In his article ‘A negative outlook’, David Jones speculates on mechanisms for forming images on cellulosic substrates that are similar in appearance to photographic?negatives.

These stains on paper and textiles can often be seen on old books and dismantled picture frames. They can take many years to form and are thought to be the result of vapour-phase migration of substances from slowly off-gassing or deteriorating materials. Some of these substances are oxidants and some acids. Indeed, William Russell, a past president of the Chemical Society, is best known for his 1860s work on the evolution of hydrogen peroxide from wood, oxidising drying oils and varnishes. In the long term, hydrogen peroxide produces carbonyl groups in cellulosic materials, which leads to discoloration. Similarly, acid-catalysed degradation of paper can cause discolouration.

This problem is a major concern for museum conservators who only use carefully tested products so that they may avoid discolouration and deterioration on precious objects.

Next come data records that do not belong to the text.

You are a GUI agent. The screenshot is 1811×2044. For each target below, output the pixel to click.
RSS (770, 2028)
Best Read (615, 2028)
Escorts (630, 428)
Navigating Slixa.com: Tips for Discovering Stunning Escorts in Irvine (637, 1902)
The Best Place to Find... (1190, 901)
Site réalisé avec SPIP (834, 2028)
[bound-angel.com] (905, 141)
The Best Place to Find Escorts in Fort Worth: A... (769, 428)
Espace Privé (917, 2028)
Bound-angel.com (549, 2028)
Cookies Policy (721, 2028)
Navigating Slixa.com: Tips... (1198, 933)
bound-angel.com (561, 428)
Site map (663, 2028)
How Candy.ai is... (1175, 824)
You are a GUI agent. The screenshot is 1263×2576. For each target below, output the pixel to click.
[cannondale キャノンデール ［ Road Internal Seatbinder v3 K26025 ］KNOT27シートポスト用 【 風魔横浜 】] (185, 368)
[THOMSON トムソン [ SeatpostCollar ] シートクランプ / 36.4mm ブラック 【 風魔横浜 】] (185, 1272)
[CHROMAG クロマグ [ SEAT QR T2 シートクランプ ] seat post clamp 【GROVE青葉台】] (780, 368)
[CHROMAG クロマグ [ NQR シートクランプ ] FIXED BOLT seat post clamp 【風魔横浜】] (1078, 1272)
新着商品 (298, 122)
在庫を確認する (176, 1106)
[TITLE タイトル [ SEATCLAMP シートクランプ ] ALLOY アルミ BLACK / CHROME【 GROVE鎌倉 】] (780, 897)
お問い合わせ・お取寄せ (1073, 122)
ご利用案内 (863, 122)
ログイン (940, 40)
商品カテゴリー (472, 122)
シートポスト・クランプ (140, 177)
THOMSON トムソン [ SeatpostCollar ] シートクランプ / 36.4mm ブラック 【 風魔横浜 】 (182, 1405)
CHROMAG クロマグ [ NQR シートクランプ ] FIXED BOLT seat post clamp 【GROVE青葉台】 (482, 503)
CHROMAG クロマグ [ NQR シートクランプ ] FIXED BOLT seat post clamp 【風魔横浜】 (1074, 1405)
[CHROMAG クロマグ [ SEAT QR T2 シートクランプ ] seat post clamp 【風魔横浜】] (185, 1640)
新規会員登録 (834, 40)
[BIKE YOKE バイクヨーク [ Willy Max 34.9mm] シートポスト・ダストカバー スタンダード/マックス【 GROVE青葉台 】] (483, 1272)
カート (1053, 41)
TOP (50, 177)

Consider the case of a head wrapped in a textile: the parts closest to the textile are normally best illuminated as they are most prominent; the textile in these areas suffers the greatest discoloration and dark recesses suffer less. The result is a negative image.

V Daniels FRSC
Essex, UK

The joy of sets

Philip Ball’s article ‘All set for chemistry’ was certainly evocative for those of us of a certain age. However, it did seem to have an undue emphasis on US chemistry sets. When I was knee-high to the proverbial, Merit (J&L Randall) or Lott’s were the predominant suppliers in the UK with some other, less conspicuous brands. 

My own chemical odyssey was initiated by watching my elder brother’s experiments – he had both Lott’s and Merit sets at various times and I still have his old coal-gas Bunsen!  I later acquired mostly Merit outfits myself, further augmented by equipment and chemicals from local pharmacies and mail-order suppliers. Does anyone else remember A N Beck & Co of (I think) Stoke Newington?  

My chemical efforts were boosted by F Sherwood Taylor’s seminal work The young chemist, although I didn’t try to make hydrogen fluoride from old teeth (experiment 81 in the book), probably to the relief of my-long suffering parents.

It would be interesting to see how the chemistry embodied in the sets and the chemicals on offer evolved over the years. When I acquired my first set (ca 1963), the experiments included acids, bases and indicators, hydrogen sulfide and its effects, the crystal garden, preparation of hydrogen, ammonia and hydrogen chloride plus coal carbonisation and double decomposition experiments.  I enjoyed the preparative aspects – the creation of new materials from existing ones.  The bias in the sets towards inorganic chemistry will be noted; the organic side only arrived with Sherwood Porter.  As for an overall description of the genre, ‘educational toys’ would seem to be adequate, rather like Meccano – now there’s another story.

N Jopson CChem MRSC
Milton Keynes, UK

Stories of silicosis

I was fascinated by the mention that silicosis is caused by nascent silica.  My late father had the disease, which he contracted in the anthracite mines of the Swansea Valley, which has the highest incidence of silicosis in the UK.  I can remember him telling me that the preventative measure was water infusion, which fits with the nascent silica hypothesis. 

In his letter, Robert Close states that there is no silica in coal mines, but this is not correct. Apparently it was easier to get compensation for silicosis if one had worked in a silica heading, which would have been dug to get at the coal. Pneumoconiosis was more difficult to obtain compensation for.

I can remember my father telling me that the anthracite was in layers called ‘sleeps’. The silica dust lay between these sleeps and this is what causes silicosis in anthracite miners. Water on its own will not prevent silicosis – a cousin of mine worked up to his waist in water believing that it would prevent the disease, but it killed him in the end. 

The Coal Board used to insist that a post mortem was carried out on miners who had been compensated for silicosis. In practice, the pathologist would run a scalpel over the lungs.  If this produced a grating sound, there was silicosis.